Assuming that the micro-convex was isotropic and there were no interaction forces, then for a two-dimensional plane, there was:

$$\sigma_{x} = \sigma_{y} = \frac{\mu }{1 - \mu }\sigma_{z}$$
(12)

where \(\sigma_{x}\), \(\sigma_{y}\) and \(\sigma_{z}\) are the effective stress in X, Y and Z, \(\mu\) is the Poisson's ratio of rock.

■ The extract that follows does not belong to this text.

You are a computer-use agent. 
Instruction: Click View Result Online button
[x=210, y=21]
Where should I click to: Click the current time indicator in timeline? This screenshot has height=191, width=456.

Drucker-Prager yield failure criterion:

$$F\left( \sigma \right){\text{ = m}}I_{1} = \frac{\sqrt 3 }{3}\left| {\sigma_{ne} - \frac{\mu }{1 - \mu }\sigma_{ne} } \right| - K$$
(13)

where \(\sigma_{z} = \sigma_{ne} = \sigma_{s}\).Where I1 is the first stress invariant, m is the material parameter, K is the yield stress of rock.

If F(σ) = 0,

$$\sigma_{s} = \sqrt 3 \left( {K - mI_{1} } \right) \times (1 - \mu )$$
(14)

Substituting Eq. (14) into Eq. (11), the critical fluid pressure that satisfies the plastic yield conditions was:

$$p_{p} < p_{ps} = \sigma_{v} \cos \alpha + \left( {\sigma_{H} \sin \beta + \sigma_{h} \cos \beta } \right)\sin \alpha - \sqrt 3 \left( {K - mI_{1} } \right) \times (1 - \mu )$$
(15)
  1. 4)

    Optimization of water injection rate

Consider the influences of water injection rate on displacement, and set the pressure recovery degree and stabilized water supply radius as the optimization objectives (Wen-Xue and Yong 2019; Wei 2017; Shen-Wen et al. 2015) for fault-karst reservoirs to quantitatively optimize the water injection volume. When the injection volume is too small, the gravity differentiation would lead to serious vertical flow of injection water, resulting in invalid water injection and energy loss; while when the injection rate is too high, the fast water pushing speed might lead to insufficient water displacement and obvious water channeling, resulting in a low sweep efficiency. Therefore, a suitable water injection rate is necessary to ensure the stable movement of the oil–water interface and to improve the sweep efficiency.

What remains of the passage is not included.